*Excerpted text*:

On Fri, 17 Aug 2007, Paul Mackerras wrote:
>
> Volatile doesn't mean it can't be reordered; volatile means the
> accesses can't be eliminated.

It also does limit re-ordering. 

Of course, since *normal* accesses aren't necessarily limited wrt 
re-ordering, the question then becomes one of "with regard to *what* does 
it limit re-ordering?".

A C compiler that re-orders two different volatile accesses that have a 
sequence point in between them is pretty clearly a buggy compiler. So at a 
minimum, it limits re-ordering wrt other volatiles (assuming sequence 
points exists). It also means that the compiler cannot move it 
speculatively across conditionals, but other than that it's starting to 
get fuzzy.

In general, I'd *much* rather we used barriers. Anything that "depends" on 
volatile is pretty much set up to be buggy. But I'm certainly also willing 
to have that volatile inside "atomic_read/atomic_set()" if it avoids code 
that would otherwise break - ie if it hides a bug.

		Linus

^ permalink raw reply

* Re: [PATCH 0/24] make atomic_read() behave consistently across all architectures
From: Paul Mackerras @ 2007-08-17  2:16 UTC (permalink / raw)
  To: Christoph Lameter
  Cc: Chris Snook, Ilpo Järvinen, Herbert Xu, Satyam Sharma,
	Paul E. McKenney, Stefan Richter, Linux Kernel Mailing List,
	linux-arch, Linus Torvalds, Netdev, Andrew Morton, ak,
	heiko.carstens, David Miller, schwidefsky, wensong, horms, wjiang,
	cfriesen, zlynx, rpjday, jesper.juhl, segher
In-Reply-To: <Pine.LNX.4.64.0708161319000.17777@schroedinger.engr.sgi.com>

Christoph Lameter writes:

> No it does not have any volatile semantics. atomic_dec() can be reordered 
> at will by the compiler within the current basic unit if you do not add a 
> barrier.

Volatile doesn't mean it can't be reordered; volatile means the
accesses can't be eliminated.

Paul.

^ permalink raw reply

* Re: [PATCH 0/24] make atomic_read() behave consistently across all architectures
From: Nick Piggin @ 2007-08-17  2:31 UTC (permalink / raw)
  To: Chris Snook
  Cc: Herbert Xu, Stefan Richter, Paul Mackerras, Satyam Sharma,
	Christoph Lameter, Paul E. McKenney, Linux Kernel Mailing List,
	linux-arch, Linus Torvalds, netdev, Andrew Morton, ak,
	heiko.carstens, davem, schwidefsky, wensong, horms, wjiang,
	cfriesen, zlynx, rpjday, jesper.juhl, segher
In-Reply-To: <46C50228.4000004@redhat.com>

Chris Snook wrote:
> Herbert Xu wrote:
> 
>> On Thu, Aug 16, 2007 at 03:48:54PM -0400, Chris Snook wrote:
>>
>>>> Can you find an actual atomic_read code snippet there that is
>>>> broken without the volatile modifier?
>>>
>>> A whole bunch of atomic_read uses will be broken without the volatile 
>>> modifier once we start removing barriers that aren't needed if 
>>> volatile behavior is guaranteed.
>>
>>
>> Could you please cite the file/function names so we can
>> see whether removing the barrier makes sense?

*Data section*:

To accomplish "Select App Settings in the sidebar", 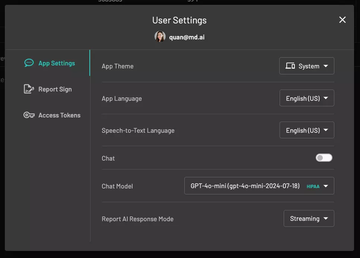I will (x=56, y=63).
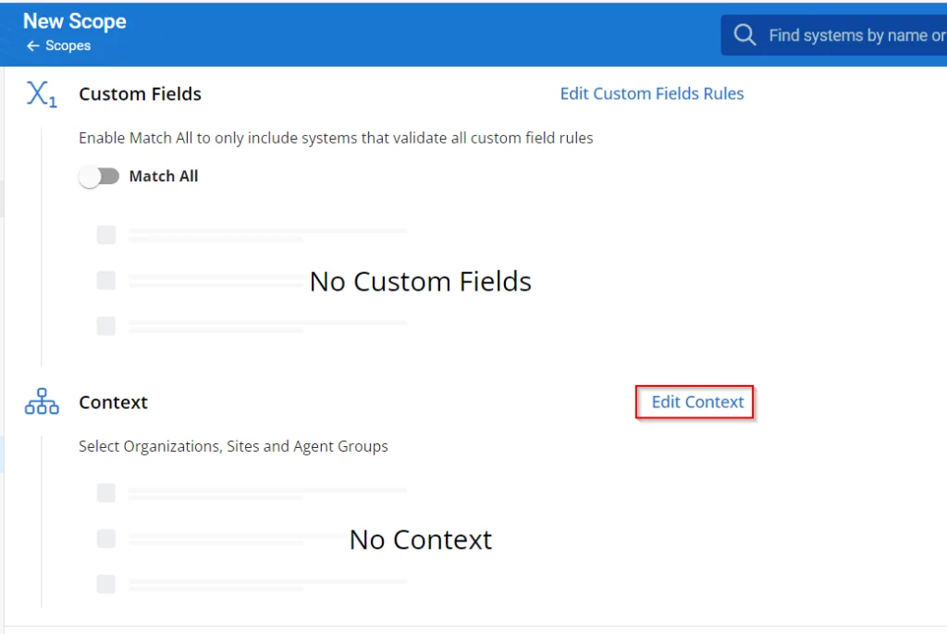
Task: Check first placeholder checkbox under Context
Action: [106, 493]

*What to do*:
**A)** In the mailing-list thread on atomic_read(), whose names appear in lines saying that someone "wrote" or "writes" the quoted text that follows?
**B)** Carry the mailing-list thread on atomic_read() forward from its last line.

*Answers to the exercise*:
**A)** Paul Mackerras, Christoph Lameter, Chris Snook, Herbert Xu

**B)**
>>
>> Thanks,
> 
> 
> At a glance, several architectures' implementations of 
> smp_call_function() have one or more legitimate atomic_read() busy-waits 
> that shouldn't be using CPU-relax.  Some of them do work in the loop.

sh looks like the only one there that would be broken (and that's only
because they don't have a cpu_relax there, but it should be added anyway).
Sure, if we removed volatile from other architectures, it would be wise
to audit arch code because arch maintainers do sometimes make assumptions
about their implementation details... however we can assume most generic
code is safe without volatile.

-- 
SUSE Labs, Novell Inc.

^ permalink raw reply

* Re: [PATCH 0/24] make atomic_read() behave consistently across all architectures
From: Nick Piggin @ 2007-08-17  2:19 UTC (permalink / raw)
  To: Segher Boessenkool
  Cc: heiko.carstens, horms, linux-kernel, rpjday, ak, netdev, cfriesen,
	akpm, torvalds, jesper.juhl, linux-arch, zlynx, satyam, clameter,
	schwidefsky, Chris Snook, Herbert Xu, davem, wensong, wjiang
In-Reply-To: <194369f4c96ea0e24decf8f9197d5bad@kernel.crashing.org>

Segher Boessenkool wrote:
>>>>> Part of the motivation here is to fix heisenbugs.  If I knew where 
>>>>> they
>>>>
>>>>
>>>>
>>>> By the same token we should probably disable optimisations
>>>> altogether since that too can create heisenbugs.
>>>
>>> Almost everything is a tradeoff; and so is this.  I don't
>>> believe most people would find disabling all compiler
>>> optimisations an acceptable price to pay for some peace
>>> of mind.
>>
>>
>> So why is this a good tradeoff?
> 
> 
> It certainly is better than disabling all compiler optimisations!

It's easy to be better than something really stupid :)

So i386 and x86-64 don't have volatiles there, and it saves them a
few K of kernel text. What you need to justify is why it is a good
tradeoff to make them volatile (which btw, is much harder to go
the other way after we let people make those assumptions).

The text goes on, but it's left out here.